====== INPUT DATA ======

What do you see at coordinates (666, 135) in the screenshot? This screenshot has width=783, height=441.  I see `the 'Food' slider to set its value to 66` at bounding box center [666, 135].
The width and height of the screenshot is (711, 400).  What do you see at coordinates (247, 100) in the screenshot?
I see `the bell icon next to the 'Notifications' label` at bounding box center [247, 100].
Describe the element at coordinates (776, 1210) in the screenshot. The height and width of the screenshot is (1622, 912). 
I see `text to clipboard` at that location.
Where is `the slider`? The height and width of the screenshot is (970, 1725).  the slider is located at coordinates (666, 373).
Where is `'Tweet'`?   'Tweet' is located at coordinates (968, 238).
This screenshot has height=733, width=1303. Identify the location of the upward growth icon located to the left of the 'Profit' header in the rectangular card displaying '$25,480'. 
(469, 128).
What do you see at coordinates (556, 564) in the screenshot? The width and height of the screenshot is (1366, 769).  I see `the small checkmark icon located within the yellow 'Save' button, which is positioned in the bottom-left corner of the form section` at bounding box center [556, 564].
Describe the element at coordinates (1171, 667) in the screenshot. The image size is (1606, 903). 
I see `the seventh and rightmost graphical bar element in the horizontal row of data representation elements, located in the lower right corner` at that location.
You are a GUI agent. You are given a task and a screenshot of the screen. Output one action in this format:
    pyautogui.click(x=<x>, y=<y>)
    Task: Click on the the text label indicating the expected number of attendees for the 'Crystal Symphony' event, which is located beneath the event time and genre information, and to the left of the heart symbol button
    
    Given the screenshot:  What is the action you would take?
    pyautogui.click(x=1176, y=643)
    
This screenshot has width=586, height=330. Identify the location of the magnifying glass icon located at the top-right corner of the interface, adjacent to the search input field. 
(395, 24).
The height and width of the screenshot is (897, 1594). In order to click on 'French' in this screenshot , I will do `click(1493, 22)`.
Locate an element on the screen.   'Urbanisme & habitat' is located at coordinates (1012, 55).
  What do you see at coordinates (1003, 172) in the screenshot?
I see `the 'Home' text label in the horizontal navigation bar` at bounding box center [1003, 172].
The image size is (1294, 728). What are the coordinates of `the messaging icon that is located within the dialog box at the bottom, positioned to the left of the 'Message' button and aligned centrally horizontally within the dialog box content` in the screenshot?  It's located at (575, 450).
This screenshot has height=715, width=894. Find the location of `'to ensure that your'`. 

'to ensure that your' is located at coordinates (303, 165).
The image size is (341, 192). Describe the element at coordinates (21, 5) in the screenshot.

======

◆ PROBLEM ◆
Can you render all of the records above as a numbered list, with the blank lines dropped?

◆ REPLY ◆
1. What do you see at coordinates (666, 135) in the screenshot? This screenshot has width=783, height=441.  I see `the 'Food' slider to set its value to 66` at bounding box center [666, 135].
2. The width and height of the screenshot is (711, 400).  What do you see at coordinates (247, 100) in the screenshot?
3. I see `the bell icon next to the 'Notifications' label` at bounding box center [247, 100].
4. Describe the element at coordinates (776, 1210) in the screenshot. The height and width of the screenshot is (1622, 912). 
5. I see `text to clipboard` at that location.
6. Where is `the slider`? The height and width of the screenshot is (970, 1725).  the slider is located at coordinates (666, 373).
7. Where is `'Tweet'`?   'Tweet' is located at coordinates (968, 238).
8. This screenshot has height=733, width=1303. Identify the location of the upward growth icon located to the left of the 'Profit' header in the rectangular card displaying '$25,480'. 
9. (469, 128).
10. What do you see at coordinates (556, 564) in the screenshot? The width and height of the screenshot is (1366, 769).  I see `the small checkmark icon located within the yellow 'Save' button, which is positioned in the bottom-left corner of the form section` at bounding box center [556, 564].
11. Describe the element at coordinates (1171, 667) in the screenshot. The image size is (1606, 903). 
12. I see `the seventh and rightmost graphical bar element in the horizontal row of data representation elements, located in the lower right corner` at that location.
13. You are a GUI agent. You are given a task and a screenshot of the screen. Output one action in this format:
14.     pyautogui.click(x=<x>, y=<y>)
15.     Task: Click on the the text label indicating the expected number of attendees for the 'Crystal Symphony' event, which is located beneath the event time and genre information, and to the left of the heart symbol button
16.     Given the screenshot:  What is the action you would take?
17.     pyautogui.click(x=1176, y=643)
18. This screenshot has width=586, height=330. Identify the location of the magnifying glass icon located at the top-right corner of the interface, adjacent to the search input field. 
19. (395, 24).
20. The height and width of the screenshot is (897, 1594). In order to click on 'French' in this screenshot , I will do `click(1493, 22)`.
21. Locate an element on the screen.   'Urbanisme & habitat' is located at coordinates (1012, 55).
22.   What do you see at coordinates (1003, 172) in the screenshot?
23. I see `the 'Home' text label in the horizontal navigation bar` at bounding box center [1003, 172].
24. The image size is (1294, 728). What are the coordinates of `the messaging icon that is located within the dialog box at the bottom, positioned to the left of the 'Message' button and aligned centrally horizontally within the dialog box content` in the screenshot?  It's located at (575, 450).
25. This screenshot has height=715, width=894. Find the location of `'to ensure that your'`. 
26. 'to ensure that your' is located at coordinates (303, 165).
27. The image size is (341, 192). Describe the element at coordinates (21, 5) in the screenshot.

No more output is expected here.